──────── Dataset records

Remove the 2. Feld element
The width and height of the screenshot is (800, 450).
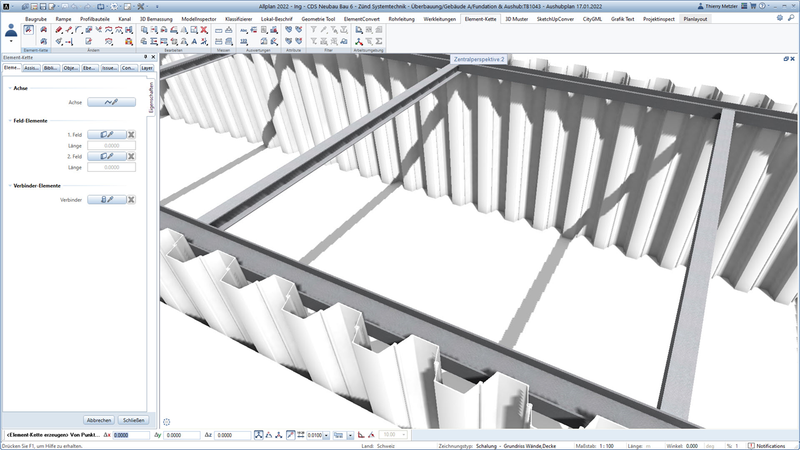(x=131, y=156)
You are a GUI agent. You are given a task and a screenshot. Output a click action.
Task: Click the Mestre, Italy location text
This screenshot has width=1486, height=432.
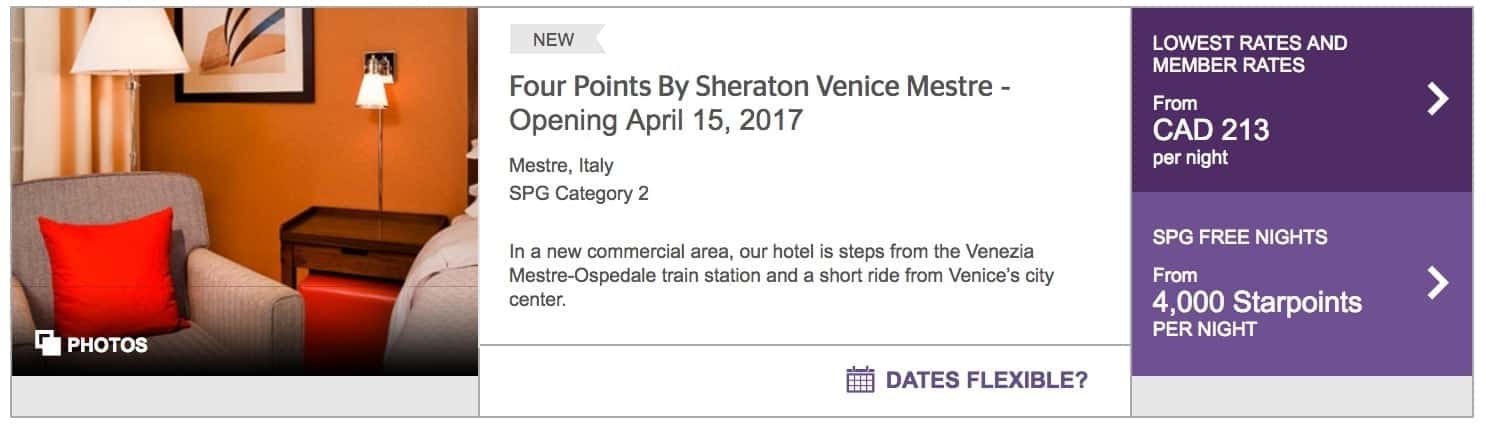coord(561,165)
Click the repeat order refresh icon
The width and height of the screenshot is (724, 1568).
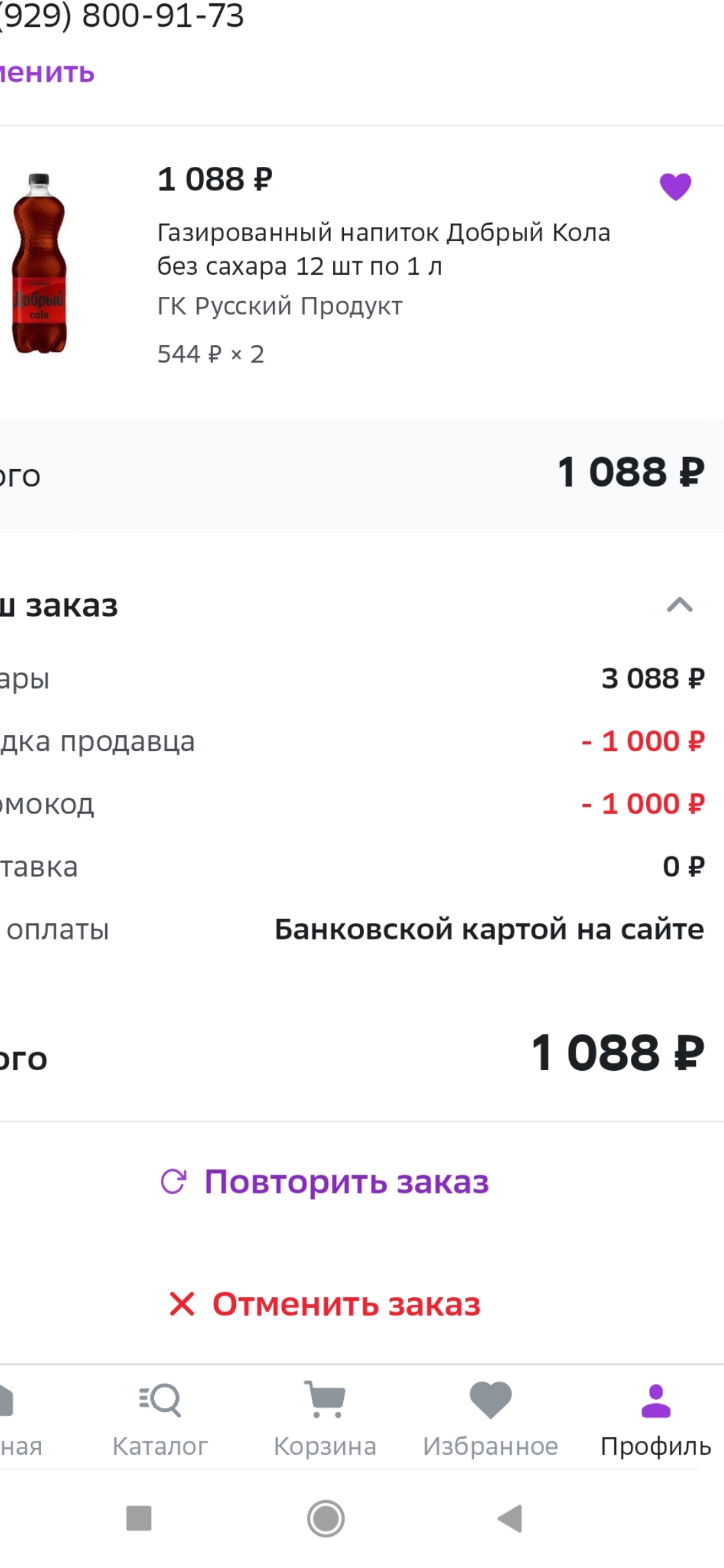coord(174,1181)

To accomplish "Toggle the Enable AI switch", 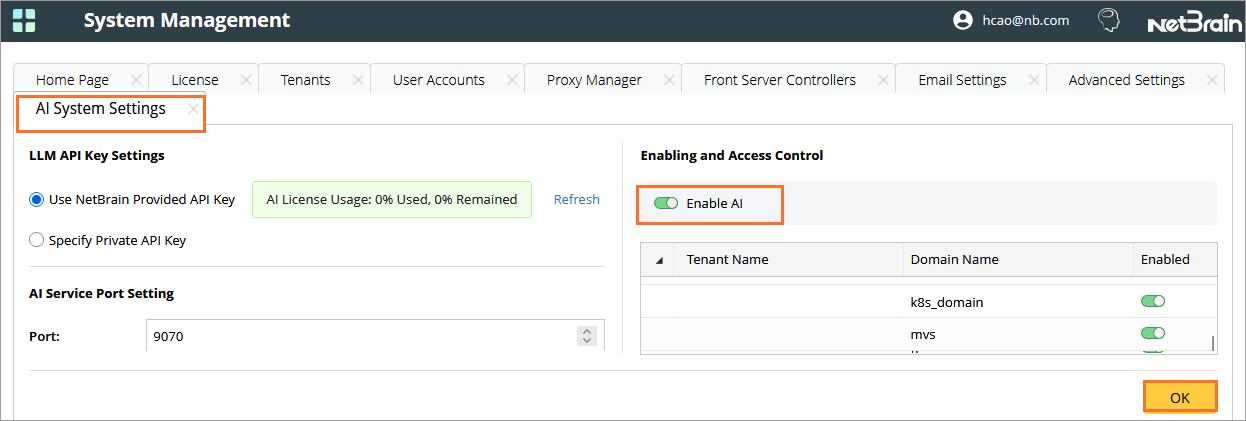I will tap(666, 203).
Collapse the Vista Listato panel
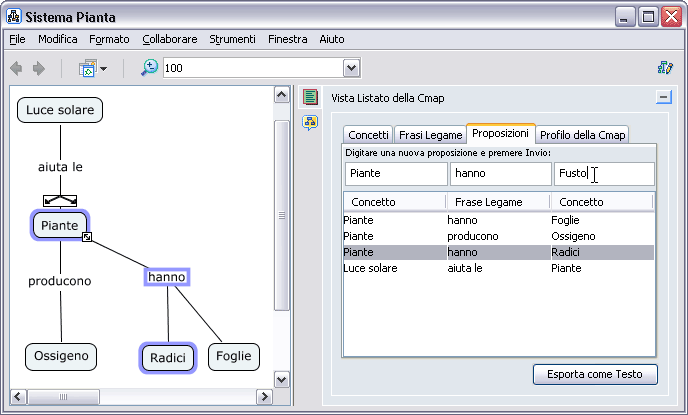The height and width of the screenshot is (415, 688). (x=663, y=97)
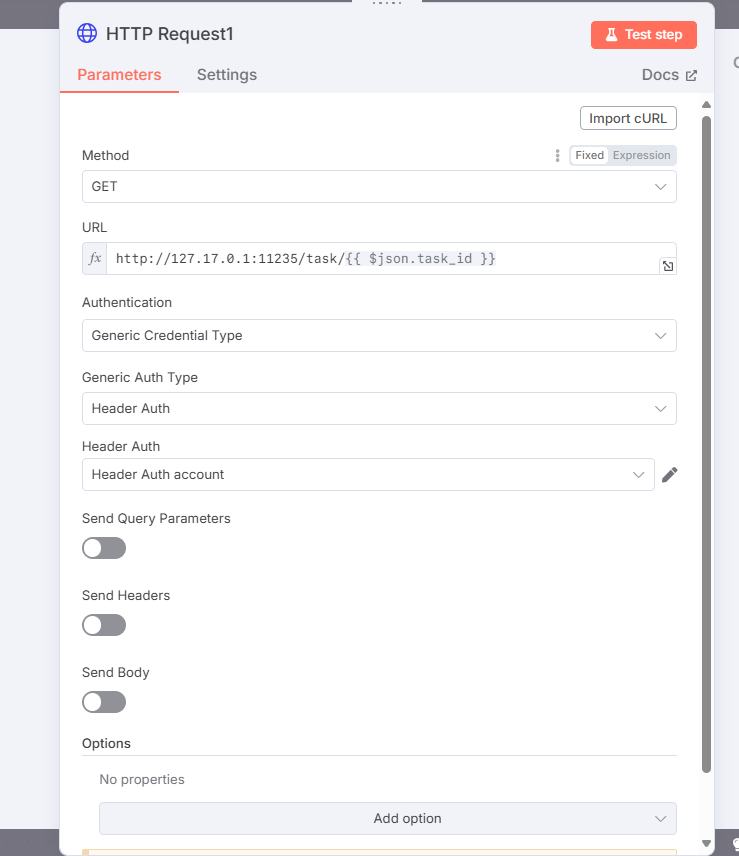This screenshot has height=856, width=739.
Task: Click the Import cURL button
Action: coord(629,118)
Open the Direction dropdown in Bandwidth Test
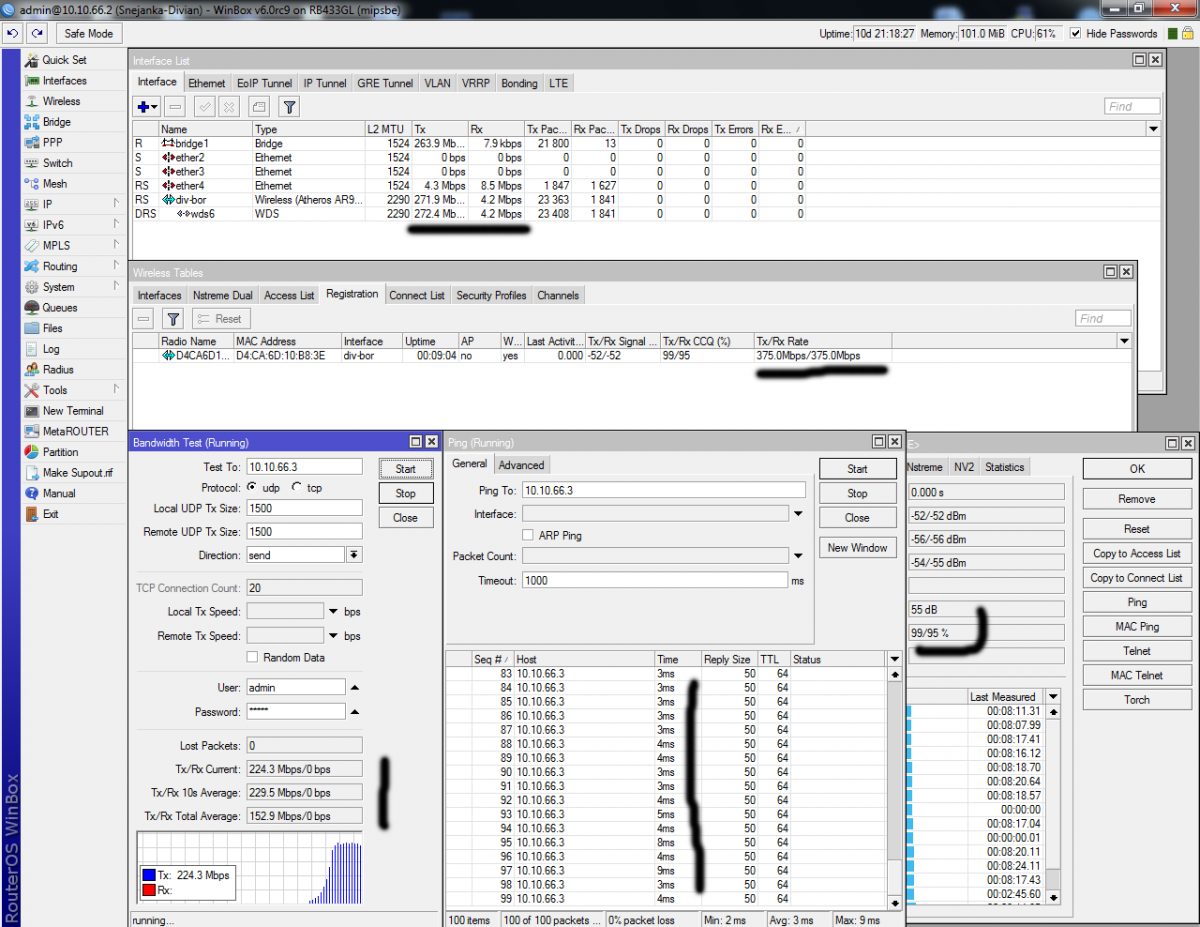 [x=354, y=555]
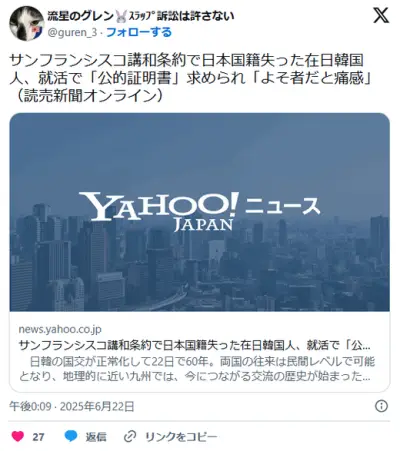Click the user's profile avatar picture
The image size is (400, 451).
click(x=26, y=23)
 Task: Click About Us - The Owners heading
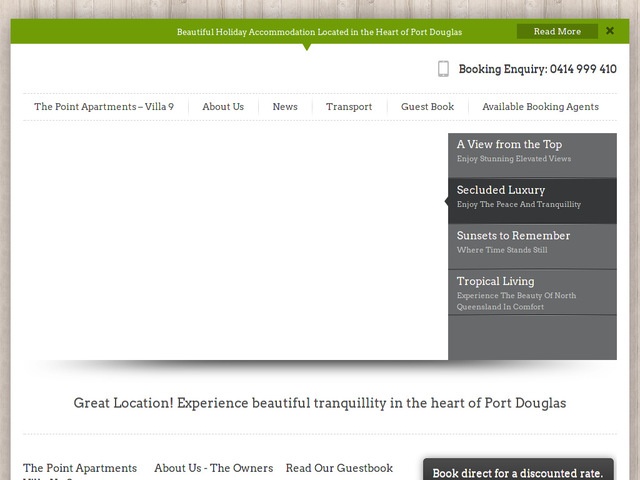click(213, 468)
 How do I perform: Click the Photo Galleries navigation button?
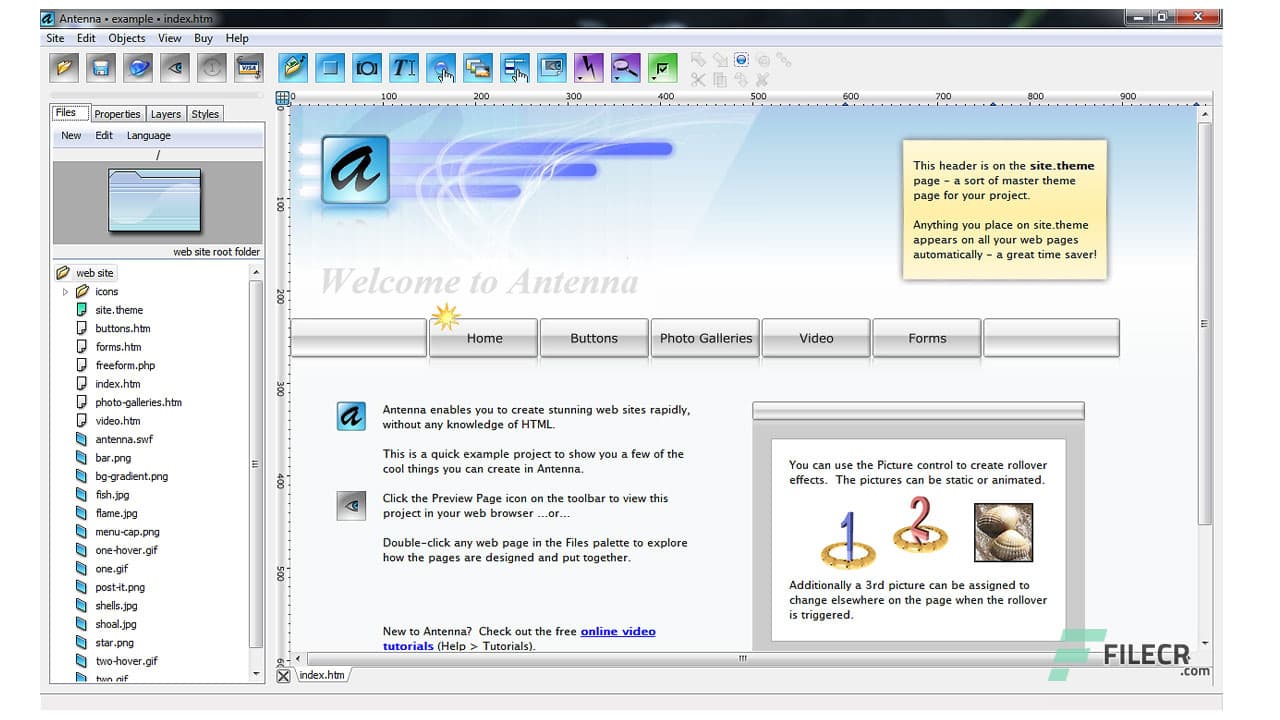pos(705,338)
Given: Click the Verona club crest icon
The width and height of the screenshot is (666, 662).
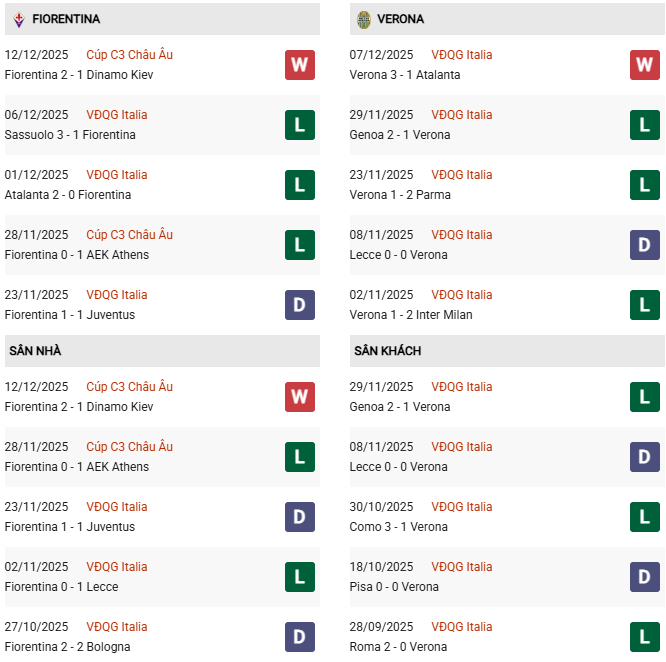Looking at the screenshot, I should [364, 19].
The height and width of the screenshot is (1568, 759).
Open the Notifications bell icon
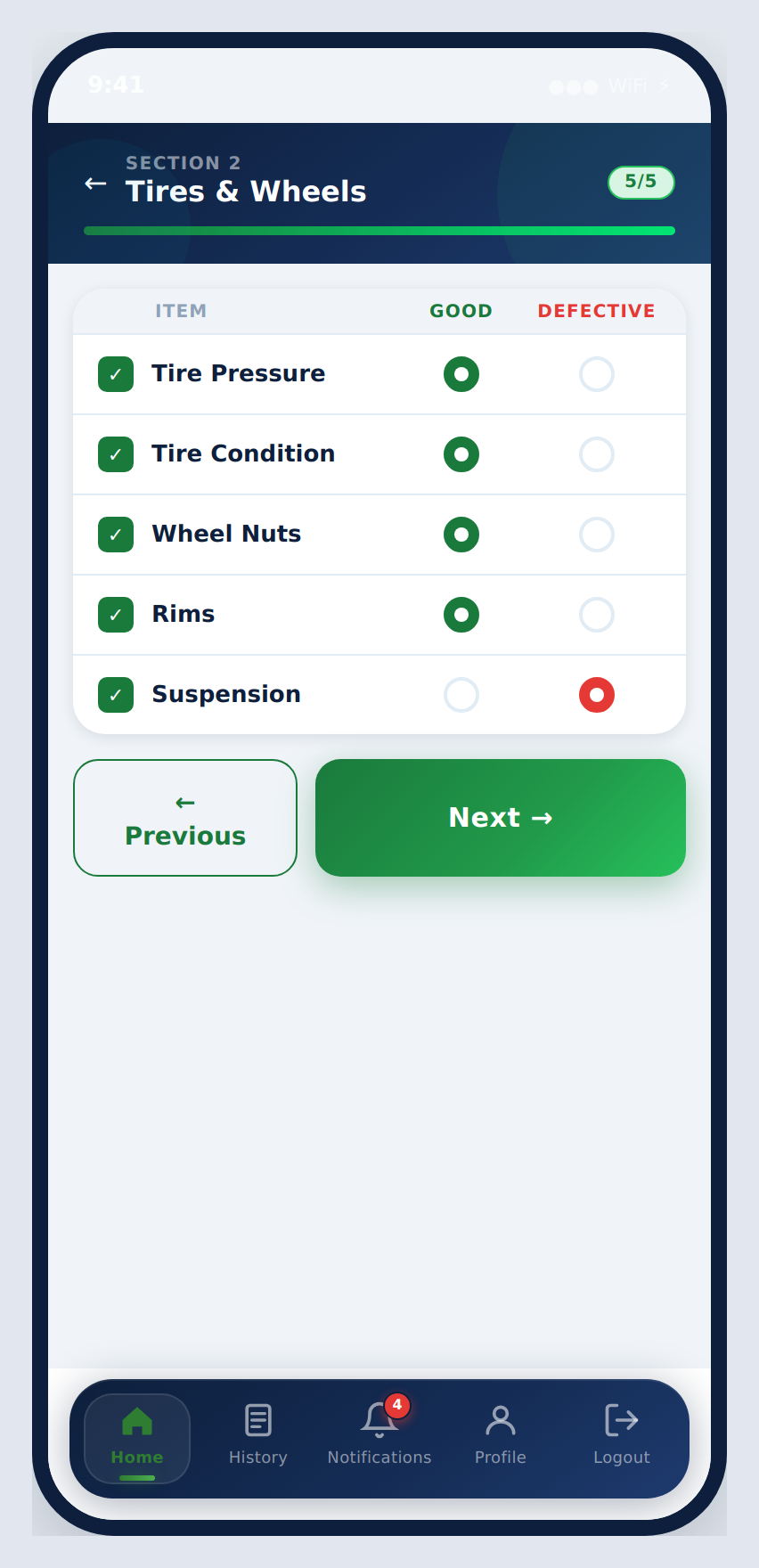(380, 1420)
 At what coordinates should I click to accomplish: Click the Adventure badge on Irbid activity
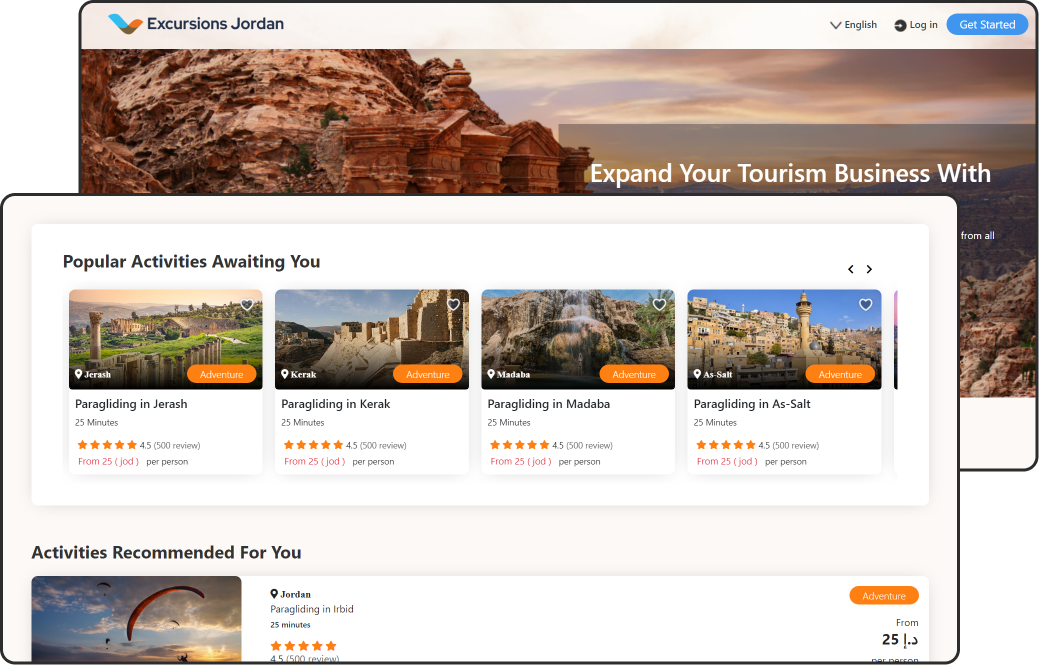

────────────────

### Exercise aim
Each line from the one containing "How do I perform: Click" down to the final line of the records above must be reproduced exactly; no pictures go into the copy.

### Output of the exercise
 How do I perform: Click the Photo Galleries navigation button?
pos(705,338)
Given: Click the Verona club crest icon
The width and height of the screenshot is (666, 662).
Looking at the screenshot, I should [364, 19].
The height and width of the screenshot is (1568, 759).
Open the Notifications bell icon
(380, 1420)
 At what coordinates should I click to accomplish: Click the Adventure badge on Irbid activity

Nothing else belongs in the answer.